The summer is at its height. I spend serious part of my time in brainstorming the structure of my Master thesis writing on Women’s digital activism or trying to figure out how new media and technology could enhance women’s participation in economic and political life and allow them to increase their self-expression and promote social change. Or Women who stand out.
Among the readings I appreciate a lot these days happens to be Women and Media, A Critical Introduction by Carolyn M. Bayerly and Karen Ross. The book is an engaging study on the ambiguous relation between women and media, especially since the rise of the feminist movements in the 1970s, which examines the role of the women in and outside the media and what kind of obstacles they have encountered to turn from marginalized voices into changemakers.
The second work which is escorting me through the first week of July is Honour by Elif Shafak.
By opening the first page and coming across the words:
When I was seven years old, we lived in a green house. One of our neighbours, a talented tailor, would often beat his wife. In the evenings we listed to the shouts, the cries, the swearing. In the mornings we went on with our lives as usual. The entire neighbourhood pretended not to have heard, not to have seen.
This novel is dedicated to those who hear, those who see.
I felt the harmonious blending with the topic about women who stand out, which occupies my mind recently.

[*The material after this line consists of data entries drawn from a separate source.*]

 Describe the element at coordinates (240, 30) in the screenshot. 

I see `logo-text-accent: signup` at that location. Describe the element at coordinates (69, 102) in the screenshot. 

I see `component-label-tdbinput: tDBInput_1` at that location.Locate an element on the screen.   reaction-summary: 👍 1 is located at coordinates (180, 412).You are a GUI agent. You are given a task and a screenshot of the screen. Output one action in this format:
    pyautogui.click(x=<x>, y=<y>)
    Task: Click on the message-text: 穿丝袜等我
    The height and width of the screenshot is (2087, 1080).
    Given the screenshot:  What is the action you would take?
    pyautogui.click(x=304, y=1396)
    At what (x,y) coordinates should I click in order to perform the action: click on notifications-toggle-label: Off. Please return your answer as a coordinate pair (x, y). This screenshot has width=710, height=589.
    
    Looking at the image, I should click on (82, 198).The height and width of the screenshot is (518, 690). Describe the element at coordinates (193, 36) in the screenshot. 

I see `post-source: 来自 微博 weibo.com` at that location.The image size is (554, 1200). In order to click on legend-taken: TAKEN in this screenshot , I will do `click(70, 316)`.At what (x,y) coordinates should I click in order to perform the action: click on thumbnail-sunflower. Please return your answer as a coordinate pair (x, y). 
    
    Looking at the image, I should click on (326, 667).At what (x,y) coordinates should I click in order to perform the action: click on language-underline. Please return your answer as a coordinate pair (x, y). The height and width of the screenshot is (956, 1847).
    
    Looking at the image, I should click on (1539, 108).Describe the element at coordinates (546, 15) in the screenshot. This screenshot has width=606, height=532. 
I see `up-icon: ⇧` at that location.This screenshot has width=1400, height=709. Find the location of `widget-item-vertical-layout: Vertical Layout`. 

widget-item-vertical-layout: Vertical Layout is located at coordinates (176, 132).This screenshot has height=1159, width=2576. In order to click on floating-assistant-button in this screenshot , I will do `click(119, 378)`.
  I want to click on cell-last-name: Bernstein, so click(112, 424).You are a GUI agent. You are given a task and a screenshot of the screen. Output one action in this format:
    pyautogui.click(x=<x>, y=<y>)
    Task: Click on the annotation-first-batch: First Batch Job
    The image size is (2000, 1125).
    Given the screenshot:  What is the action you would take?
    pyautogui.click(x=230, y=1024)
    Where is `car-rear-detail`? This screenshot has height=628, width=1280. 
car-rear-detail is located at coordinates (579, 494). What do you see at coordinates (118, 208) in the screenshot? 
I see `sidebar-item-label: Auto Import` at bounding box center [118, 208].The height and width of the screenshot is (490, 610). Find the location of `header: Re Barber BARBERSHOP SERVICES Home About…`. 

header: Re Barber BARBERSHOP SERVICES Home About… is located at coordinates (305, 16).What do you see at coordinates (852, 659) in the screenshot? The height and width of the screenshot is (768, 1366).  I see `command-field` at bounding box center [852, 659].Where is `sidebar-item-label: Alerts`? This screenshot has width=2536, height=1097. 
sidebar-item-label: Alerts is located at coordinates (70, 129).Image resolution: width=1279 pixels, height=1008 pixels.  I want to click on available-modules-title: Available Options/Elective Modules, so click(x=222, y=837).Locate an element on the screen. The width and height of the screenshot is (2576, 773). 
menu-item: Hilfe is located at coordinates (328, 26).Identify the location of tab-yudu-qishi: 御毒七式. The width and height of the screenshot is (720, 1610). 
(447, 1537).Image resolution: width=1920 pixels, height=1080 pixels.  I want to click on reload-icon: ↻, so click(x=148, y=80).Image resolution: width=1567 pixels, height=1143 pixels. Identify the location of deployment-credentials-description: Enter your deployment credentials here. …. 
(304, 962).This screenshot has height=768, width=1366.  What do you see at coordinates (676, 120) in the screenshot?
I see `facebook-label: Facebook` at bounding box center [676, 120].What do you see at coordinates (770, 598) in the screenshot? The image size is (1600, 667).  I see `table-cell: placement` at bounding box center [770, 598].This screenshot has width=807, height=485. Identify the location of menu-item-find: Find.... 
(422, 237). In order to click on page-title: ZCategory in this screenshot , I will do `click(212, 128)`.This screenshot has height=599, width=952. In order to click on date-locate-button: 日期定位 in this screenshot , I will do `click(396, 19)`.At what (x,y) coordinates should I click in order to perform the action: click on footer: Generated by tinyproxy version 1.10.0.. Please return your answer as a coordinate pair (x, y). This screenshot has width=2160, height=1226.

After The Forty Rules of Love, a mythical search for the self and The Flea Palace, a vivid, amusing social realism in the apartment block in Istanbul, Honour is the third pleasurable reading by the charming Elif Shafak I had welcomed.
Retrospectively portraying the destiny of a Kurdish-Turkish family between Istanbul and London, the book leaves a taste of bitter anachronism, a collision between ancient, time-worn morality and recent social order.
Pembe comes to the world a bit after the end of the Second World War in a tiny Kurdish village, together with her twin sister Jamila in a family of six other daughter. Their mother takes their birth as a punishment by Allah as she always wanted to have a son.
Adem walks through his life fighting with the respect and fear towards his alcoholised father and the shame that his mother has left with another man.
In the beginning of the 1970s they leave Istanbul and move to London, hoping that their children would grown ut without a mark of genetically bequeathed misfortunes, but… it is hard to run away from destiny…
Honour is an enchanting reading which reveals other themes that have been always fascinating me like difficulties of the immigrant life, about the dilemma between tradition dictated by religion and personal choice, when moral believes turn into a crime; about the betrayal.
And undoubtedly, each time when we mention a book we like, inevitably we recall some circumstances which were accompanying the reading; some life events we were going through while the book stayed on our nightstand.
Honour would leave a mark for an ancient voyage into dark superstitions of the past and high hopes for the future, would leave a sensation about those sweet and sticky hands cutting the water melon after the big lunch on the table outside in the courtyard; about a place of origin we keep bringing with us even on the longest journey outside of home.